Zen4 Ultra Max (1T+ MoE) - Coming Soon
Next-generation trillion-parameter model with 1M context window.
Zen5 — Next Generation
Zen5 Ultra — 2T+ parameter MoDE (Mixture of Distilled Experts) model. The largest open-weight model in history, trained on-chain via NVIDIA TEE confidential compute on hanzo.network.
| Model | Parameters | Active | Architecture | Context | Status |
|---|---|---|---|---|---|
| Zen5 Ultra | 2T+ MoDE | TBD | Mixture of Distilled Experts | 1M+ | Research Preview |
Key Features
- 2T+ parameters — the largest open-weight model ever released
- MoDE architecture — Mixture of Distilled Experts for efficient routing
- On-chain training — verifiable training via NVIDIA TEE on hanzo.network
- 1M+ context — full codebase and document understanding
- GT-QLoRA — Gate-Targeted fine-tuning for MoE behavioral modification (paper)
Request Research Access
Zen5 is in private research preview. Researchers and institutions can request early access to preprints, weights, and evaluation under a special research license.
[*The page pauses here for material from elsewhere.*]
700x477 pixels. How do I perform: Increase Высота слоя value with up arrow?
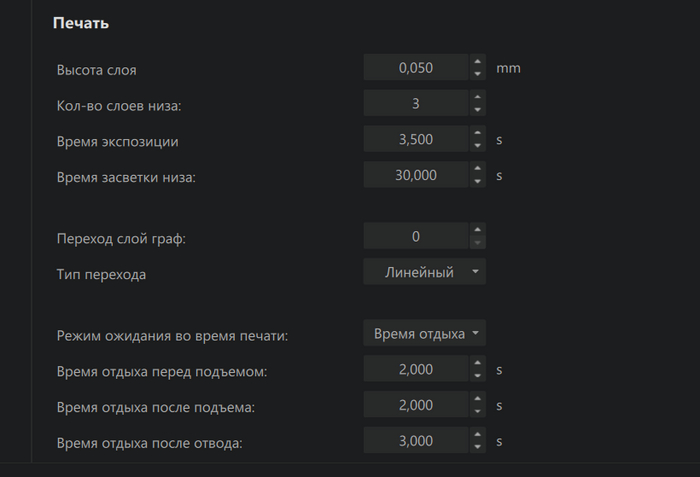(x=477, y=62)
- Request Research Access — for researchers and institutions
- Join Waitlist — for API access when available
- GT-QLoRA Paper — our MoE fine-tuning research
Formats
All locally-runnable models are available in multiple formats:
| Format | Use Case | Platform |
|---|---|---|
| SafeTensors | Full precision, transformers | All |
| GGUF | Quantized, llama.cpp/Ollama | All |
| MLX | Apple Silicon optimized | macOS |
Usage
from transformers import AutoModelForCausalLM, AutoTokenizer
# Load any Zen4 model
model = AutoModelForCausalLM.from_pretrained("zenlm/zen4-pro-max")
tokenizer = AutoTokenizer.from_pretrained("zenlm/zen4-pro-max")
messages = [{"role": "user", "content": "Hello!"}]
text = tokenizer.apply_chat_template(messages, tokenize=False, add_generation_prompt=True)
inputs = tokenizer(text, return_tensors="pt")
outputs = model.generate(**inputs, max_new_tokens=512)
print(tokenizer.decode(outputs[0], skip_special_tokens=True))Multimodal & Specialized
In addition to Zen4, the Zen LM family includes multimodal and specialized models:
| Model | Type | Description |
|---|---|---|
| zen-omni | Multimodal | Text + Vision + Audio |
| zen-vl | Vision-Language | Image understanding with function calling |
| zen-video | Video | Text-to-video and image-to-video generation |
| zen-3d | 3D Assets | 3D mesh generation from text/image |
All models available at huggingface.co/zenlm.